What is being asked: Pick out each line in the items below that contains the string "Where" and copy it in full. Only count matches with the same upper and lower case.

Given entries:
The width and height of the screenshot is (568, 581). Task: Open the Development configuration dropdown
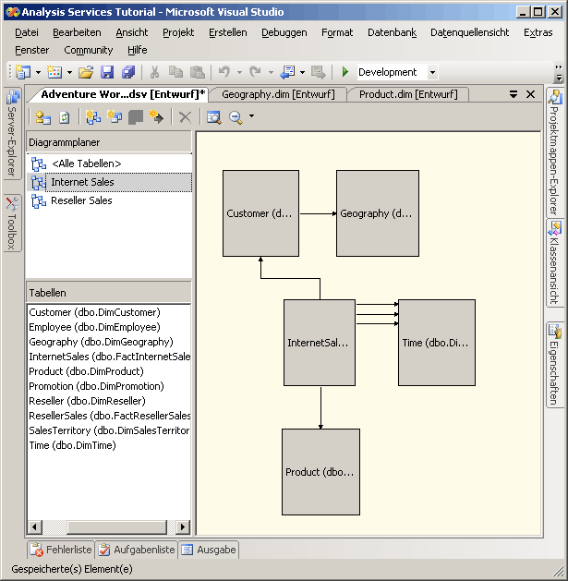tap(432, 72)
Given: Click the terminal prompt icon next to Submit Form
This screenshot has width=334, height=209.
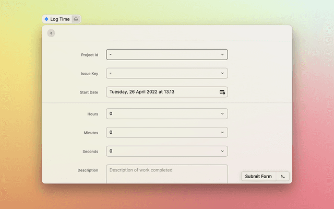Looking at the screenshot, I should point(282,177).
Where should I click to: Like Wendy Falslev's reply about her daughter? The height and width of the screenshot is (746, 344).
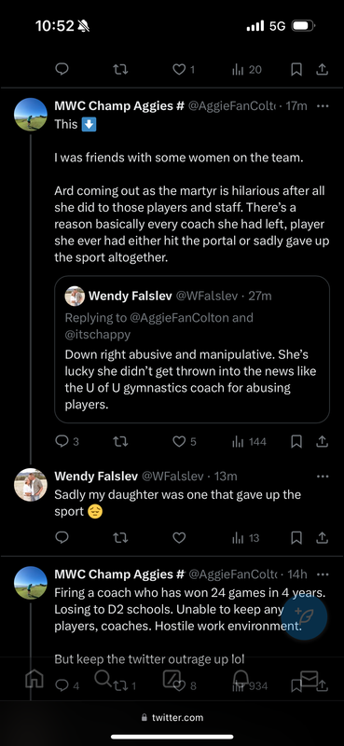point(179,538)
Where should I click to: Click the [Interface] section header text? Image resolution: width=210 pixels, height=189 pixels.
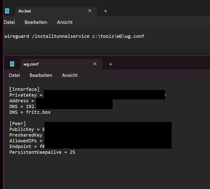[25, 89]
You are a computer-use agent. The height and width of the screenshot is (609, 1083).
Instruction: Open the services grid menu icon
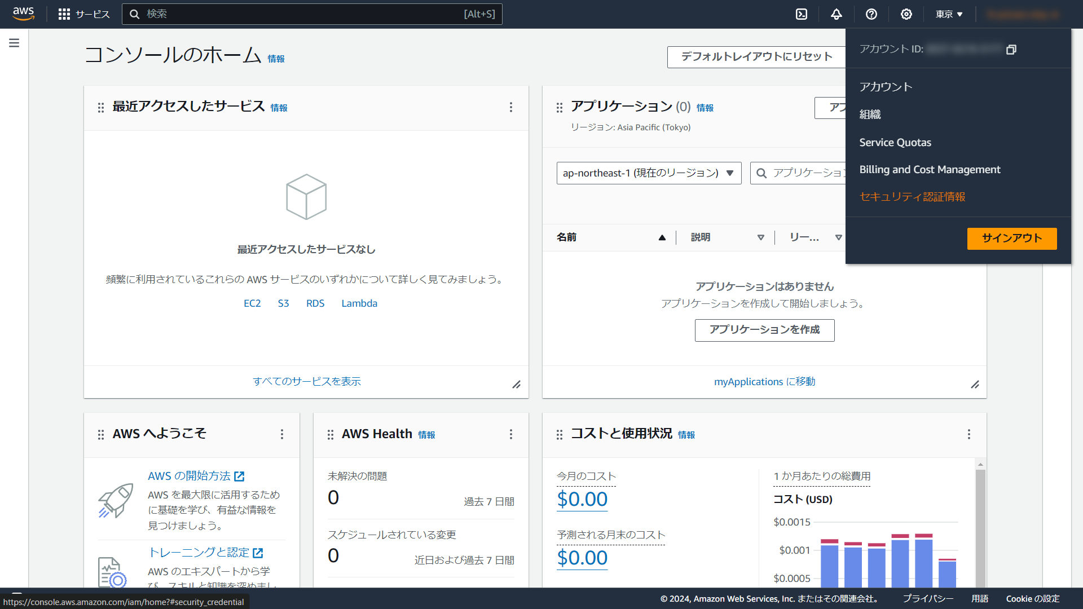(64, 14)
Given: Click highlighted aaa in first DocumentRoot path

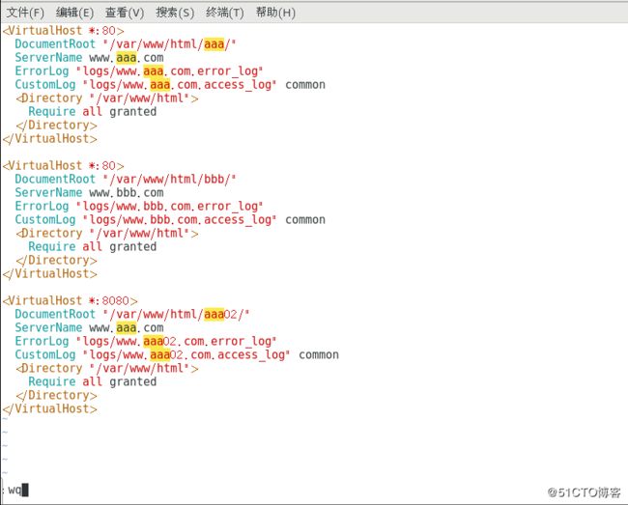Looking at the screenshot, I should coord(214,44).
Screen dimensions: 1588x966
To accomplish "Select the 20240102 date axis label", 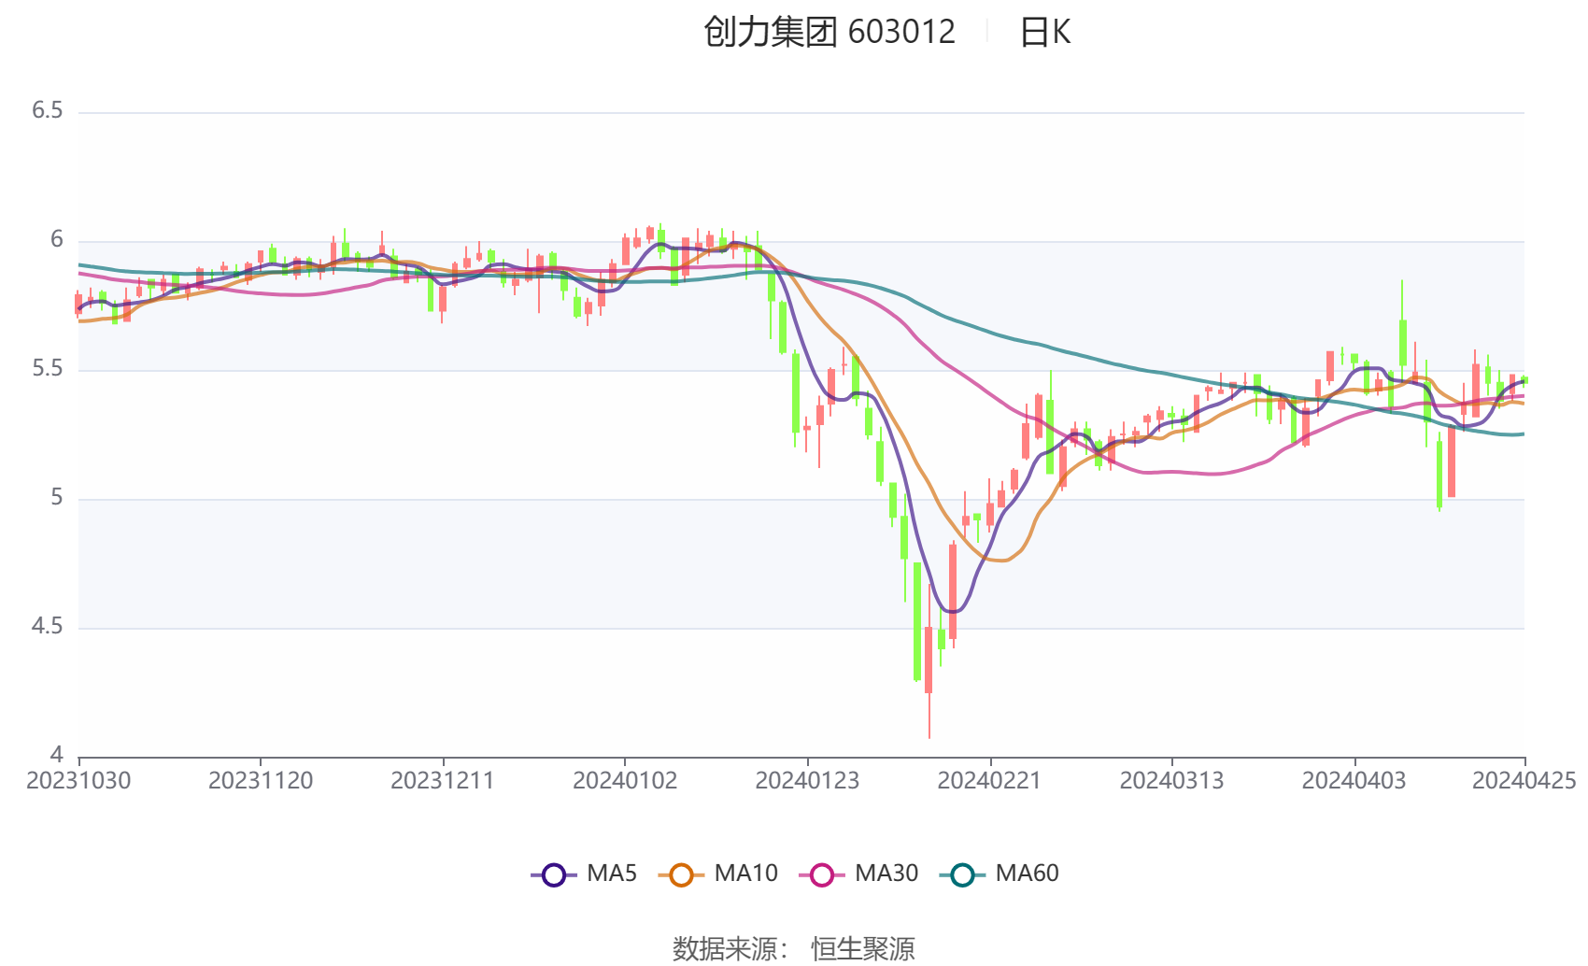I will click(625, 781).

Task output:
Where should I click to: Like Wendy Falslev's reply about her daughter? The height and width of the screenshot is (746, 344).
Where should I click to: Click the [Interface] section header text? Image resolution: width=210 pixels, height=189 pixels.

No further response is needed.